▶

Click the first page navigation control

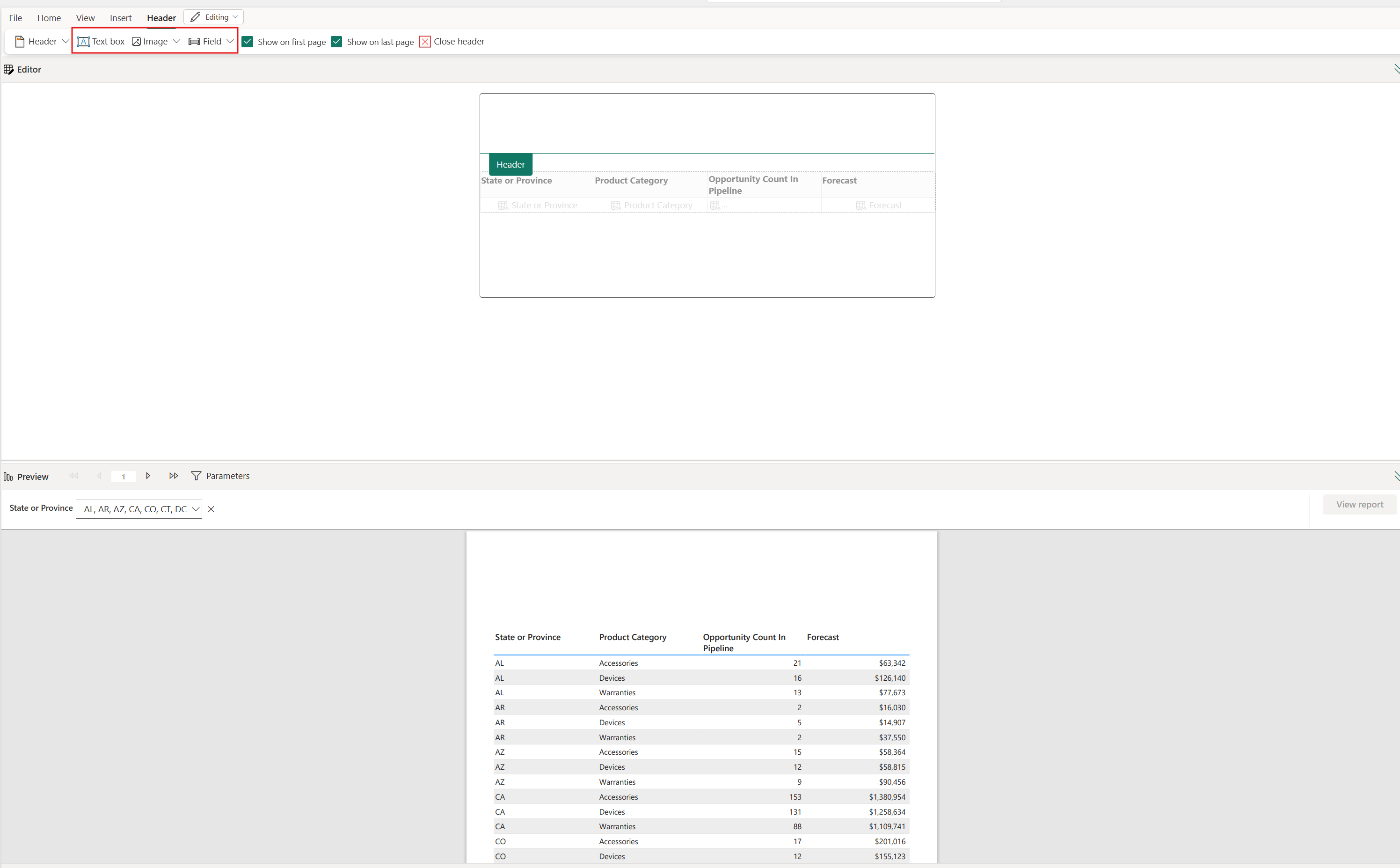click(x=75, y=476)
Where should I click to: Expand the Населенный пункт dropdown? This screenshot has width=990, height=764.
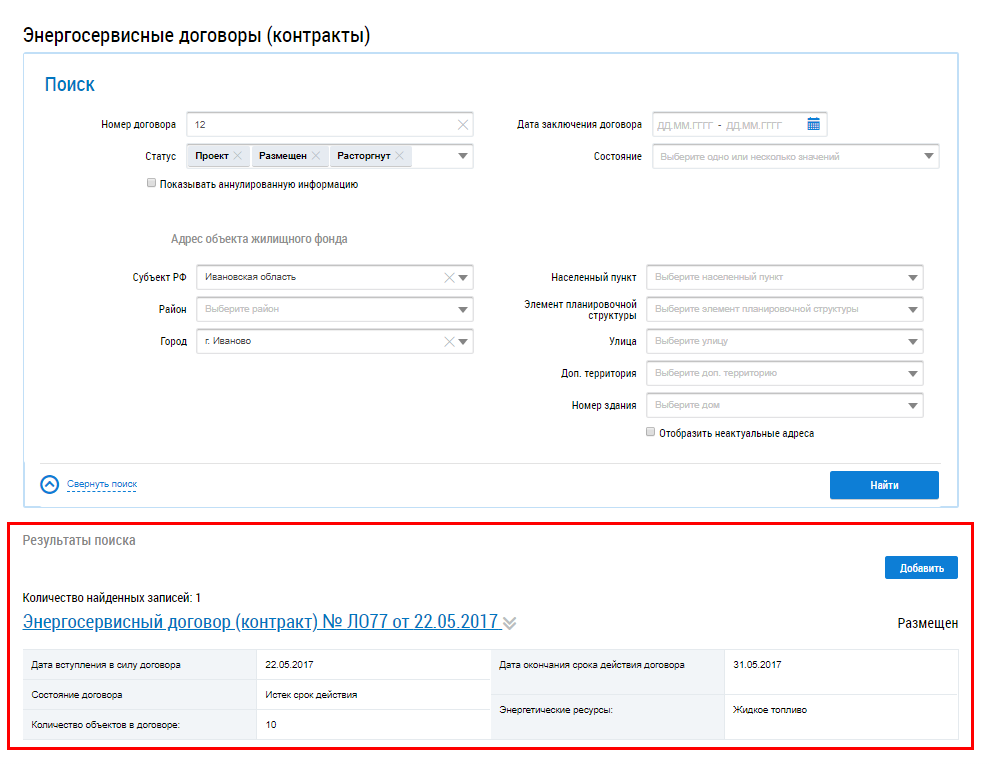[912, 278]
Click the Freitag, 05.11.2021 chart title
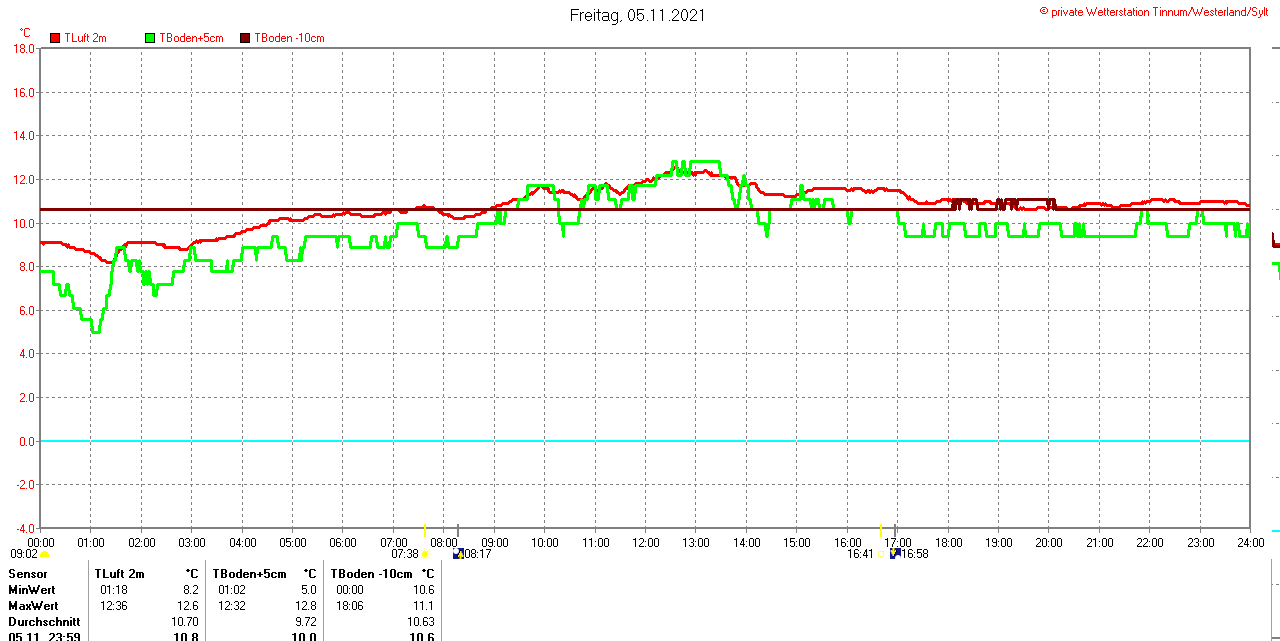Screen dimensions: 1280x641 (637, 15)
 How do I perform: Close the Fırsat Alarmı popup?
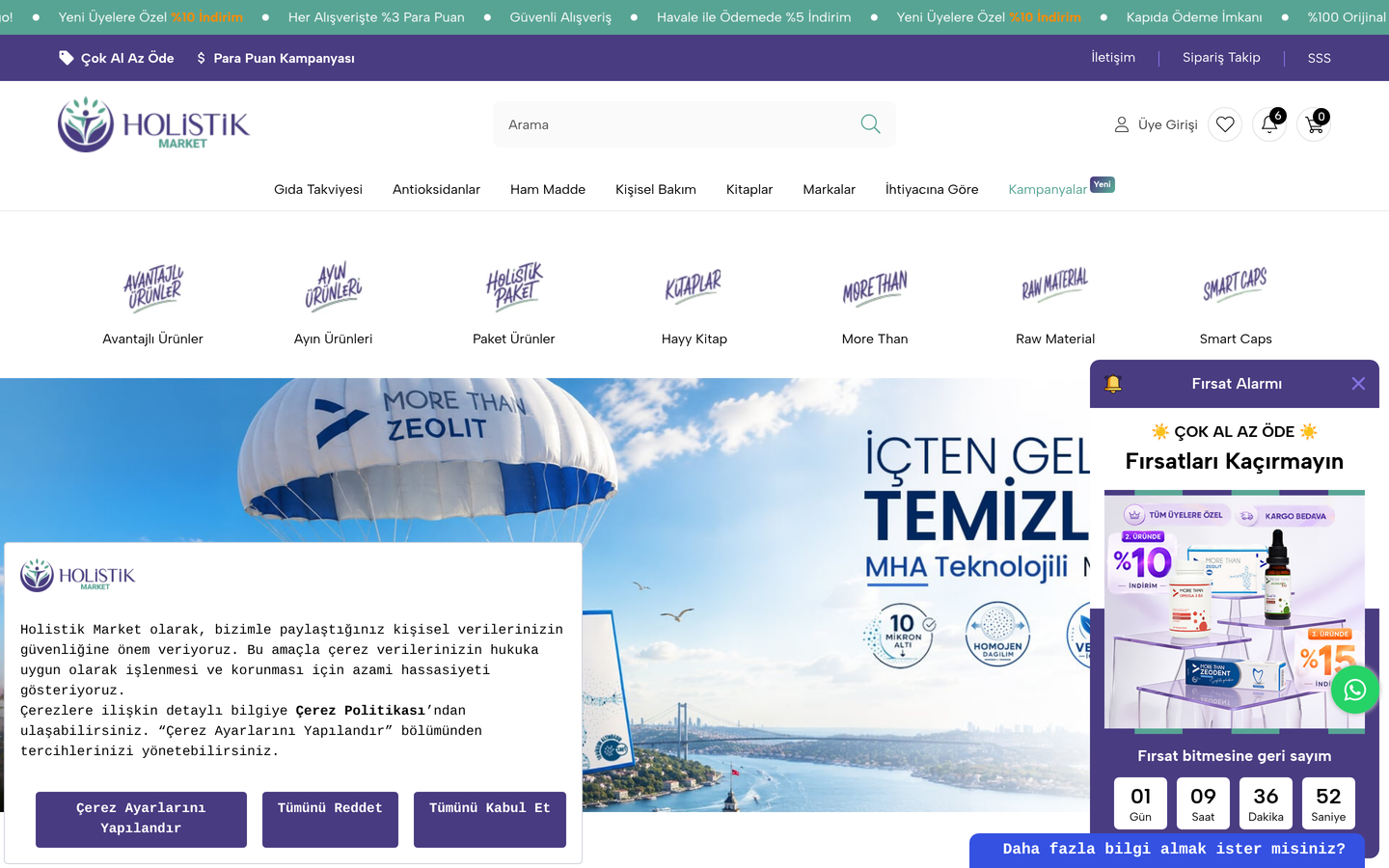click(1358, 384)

◀
▶

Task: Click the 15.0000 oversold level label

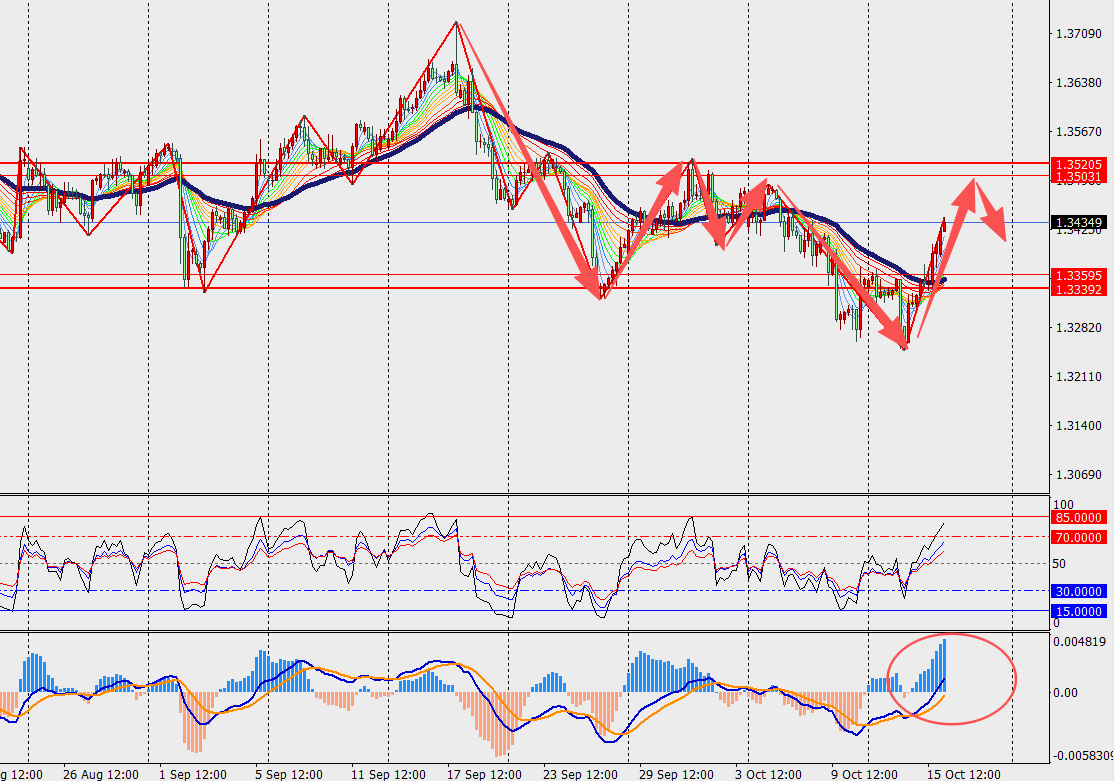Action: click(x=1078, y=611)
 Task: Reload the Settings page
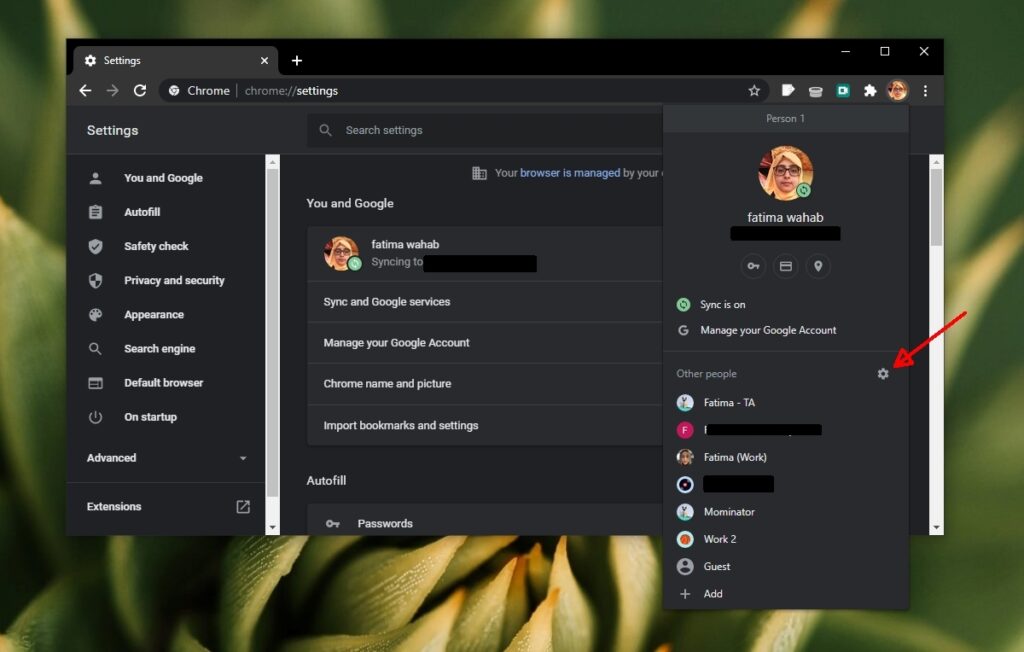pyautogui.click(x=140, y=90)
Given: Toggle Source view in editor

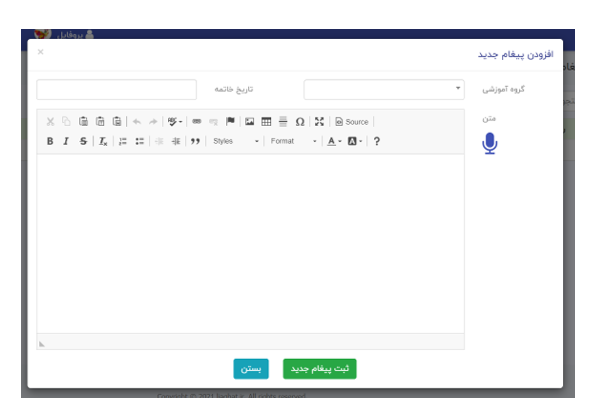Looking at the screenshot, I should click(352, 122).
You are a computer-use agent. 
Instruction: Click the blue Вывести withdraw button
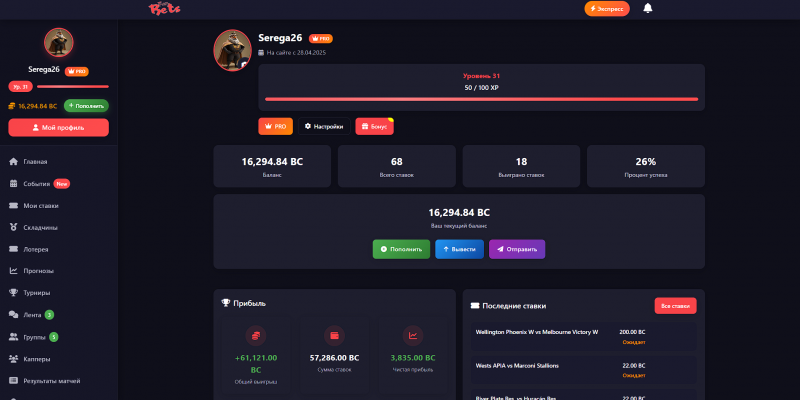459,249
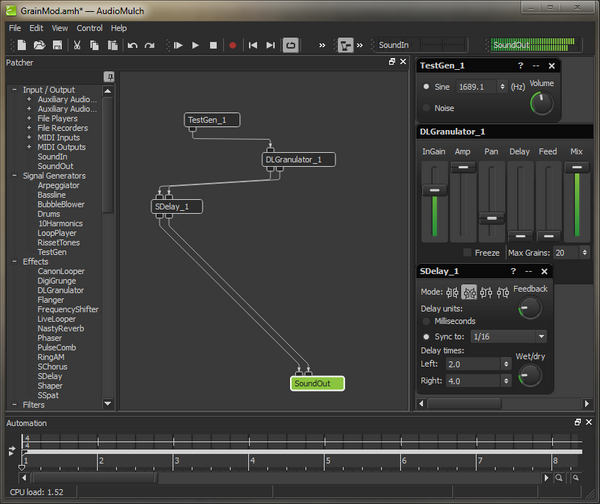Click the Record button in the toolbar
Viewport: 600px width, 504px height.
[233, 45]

◀

- **SET TASK**:
Reproduce the entries from the line with "Where should I" up to and including the line with "click(1358, 384)", substituting "dialog box" for "popup" and keeping everything else the same. Omit the pictures.

- **SOLUTION TO THIS EXERCISE**:
Where should I click to: Expand the Населенный пункт dropdown? This screenshot has width=990, height=764.
[912, 278]
Click the Freitag, 05.11.2021 chart title
Screen dimensions: 1280x641 (637, 15)
 How do I perform: Close the Fırsat Alarmı dialog box?
click(1358, 384)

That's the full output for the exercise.